3 Major Factors that Influences Your Website’s Conversion Rate

To increase your sales by 10% you to try to increase your traffic by 10% by optimizing your natural or other traffic acquisition channels. Remember that you can also work on improving your conversion rate.  If the conversion rate is increased by 10%, your sales will increase even! Nothing can prevent you from working both at the same time course.

The conversion rate of your website is the percentage of visitors you turn into customers (or registrations, sales, downloads, etc.). For example, if you have 1000 visitors per day and that 10 of them buy on your site, your conversion rate is 1%. The conversion rate optimization is a methodology which aims to improve this rate over time. Let our conversion rate of 1% and imagine that we multiply by two after optimization, we now have 20 sales a day, then twice more sales for the same cost of traffic acquisition.

The conversion rate optimization is a marketing methodology that is used for turning visitors into customers. Its scope is very broad and will involve the design, ergonomics, usability, behavioral study, testing, positioning of your offer, the psychology of your visitors and many other topics. The goal is to win more with the same traffic and sometimes simple changes on a website can lead to big profits.

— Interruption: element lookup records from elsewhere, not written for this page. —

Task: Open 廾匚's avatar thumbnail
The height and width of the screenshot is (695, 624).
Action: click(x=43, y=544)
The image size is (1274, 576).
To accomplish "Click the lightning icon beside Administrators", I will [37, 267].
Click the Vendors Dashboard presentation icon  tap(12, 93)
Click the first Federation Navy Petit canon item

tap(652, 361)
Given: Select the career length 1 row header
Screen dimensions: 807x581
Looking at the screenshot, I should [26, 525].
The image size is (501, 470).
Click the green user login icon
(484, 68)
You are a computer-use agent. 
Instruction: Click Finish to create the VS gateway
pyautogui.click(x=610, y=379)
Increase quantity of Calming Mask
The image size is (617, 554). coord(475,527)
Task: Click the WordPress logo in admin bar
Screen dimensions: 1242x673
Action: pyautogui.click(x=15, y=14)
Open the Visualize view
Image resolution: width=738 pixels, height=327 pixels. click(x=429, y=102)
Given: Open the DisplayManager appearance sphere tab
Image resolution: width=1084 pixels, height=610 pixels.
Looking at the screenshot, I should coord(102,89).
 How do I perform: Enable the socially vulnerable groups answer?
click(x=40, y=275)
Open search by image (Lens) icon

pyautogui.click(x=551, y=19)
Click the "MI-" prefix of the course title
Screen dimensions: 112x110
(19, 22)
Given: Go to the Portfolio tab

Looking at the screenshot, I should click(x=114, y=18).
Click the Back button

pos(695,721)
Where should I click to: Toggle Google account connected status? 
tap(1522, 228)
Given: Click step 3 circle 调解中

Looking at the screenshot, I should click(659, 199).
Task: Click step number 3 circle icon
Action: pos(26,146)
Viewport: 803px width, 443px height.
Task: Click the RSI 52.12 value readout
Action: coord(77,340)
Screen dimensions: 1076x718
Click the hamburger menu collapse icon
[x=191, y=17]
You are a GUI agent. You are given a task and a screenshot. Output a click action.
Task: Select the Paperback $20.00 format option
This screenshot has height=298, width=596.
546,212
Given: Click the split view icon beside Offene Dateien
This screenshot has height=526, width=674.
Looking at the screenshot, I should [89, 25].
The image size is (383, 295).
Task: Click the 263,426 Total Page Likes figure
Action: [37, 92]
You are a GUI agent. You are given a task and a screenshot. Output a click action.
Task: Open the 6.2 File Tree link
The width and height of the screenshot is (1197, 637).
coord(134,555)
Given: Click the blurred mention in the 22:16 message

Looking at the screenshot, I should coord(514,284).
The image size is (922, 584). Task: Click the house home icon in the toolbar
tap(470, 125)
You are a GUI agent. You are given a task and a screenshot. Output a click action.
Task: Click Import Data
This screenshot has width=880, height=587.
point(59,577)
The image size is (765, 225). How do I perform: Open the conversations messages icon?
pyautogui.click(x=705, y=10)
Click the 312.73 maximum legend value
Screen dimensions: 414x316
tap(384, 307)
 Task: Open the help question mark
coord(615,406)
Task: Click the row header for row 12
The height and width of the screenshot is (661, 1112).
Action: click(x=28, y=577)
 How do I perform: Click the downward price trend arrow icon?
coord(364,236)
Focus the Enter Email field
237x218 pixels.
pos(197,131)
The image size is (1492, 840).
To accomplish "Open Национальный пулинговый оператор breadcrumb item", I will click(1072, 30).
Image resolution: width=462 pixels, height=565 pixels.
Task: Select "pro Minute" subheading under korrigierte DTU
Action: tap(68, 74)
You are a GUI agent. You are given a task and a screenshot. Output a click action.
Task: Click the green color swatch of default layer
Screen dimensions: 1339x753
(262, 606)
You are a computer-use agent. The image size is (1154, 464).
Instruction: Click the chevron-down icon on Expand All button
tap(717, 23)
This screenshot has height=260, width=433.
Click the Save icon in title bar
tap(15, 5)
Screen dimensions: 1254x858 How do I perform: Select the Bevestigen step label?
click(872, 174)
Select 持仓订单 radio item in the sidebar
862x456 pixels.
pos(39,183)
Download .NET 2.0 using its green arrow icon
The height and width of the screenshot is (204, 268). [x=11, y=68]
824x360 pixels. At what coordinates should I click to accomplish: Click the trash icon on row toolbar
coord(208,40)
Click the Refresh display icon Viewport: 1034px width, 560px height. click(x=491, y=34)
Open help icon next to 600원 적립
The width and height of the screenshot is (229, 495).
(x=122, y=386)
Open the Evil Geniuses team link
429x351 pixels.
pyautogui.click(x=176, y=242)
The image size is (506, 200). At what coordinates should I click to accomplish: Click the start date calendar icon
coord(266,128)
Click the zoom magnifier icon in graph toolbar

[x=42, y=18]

To explain more about the importance of working to maximize your conversion rate, let me share three major concepts that influences the conversion rate of your website.

1) Call-to-Action
The Call-to-Action is the visual element that tells the user what action to perform on the main page he consults. Generally, the Call-to-Action must be the first item that a user assimilates when it arrives on your page. If your Call-to-Action is successful, the user will understand in  a few tenths of a second whether to continue, they simply click on it.

A Call-to-Action should be a large button color must contrast with the rest of the page. It must also be placed in the absolutely first 570 pixels of your web page. These 570 pixels correspond to the waterline, that is to say the part of your page that is immediately visible without having to scroll.

2) Landing pages
A landing page is the page of your site on which the user arrives after clicking on an advertisement or a link in an email. This page aims to convince the user that what he is looking at your site. This page should be incisive, incentive to capture the visitor’s attention and convince him to continue his navigation on your site.

The landing pages are mainly used for search advertising and email marketing because they allow to overcome the design and site architecture to provide a page generally simpler, to highlight marketing arguments. But the use of landing pages is not limited to advertising, in the case of SEO, all pages of your site are potential landing pages, and it is critical that we keep in mind that the Internet user who arrives at your page A from Google will not have the same perception that the Internet user who finds this page A after B looked at your site. So you can put in place mechanisms to change the messages displayed on this page depending on whether the user A comes from another page on your site or it discovers for the first time.

3) Funnel
A funnel is a series of pages browsed by a user to achieve a conversion goal, it is generally applied to the purchase process. Configured in a traffic analysis tool  such as Google Analytics, it allows to study the dropout rate at each step and thus determine the vanishing points in the process to address them. The funnels are among the key tools to identify vulnerabilities in a process requiring that the user browses several pages.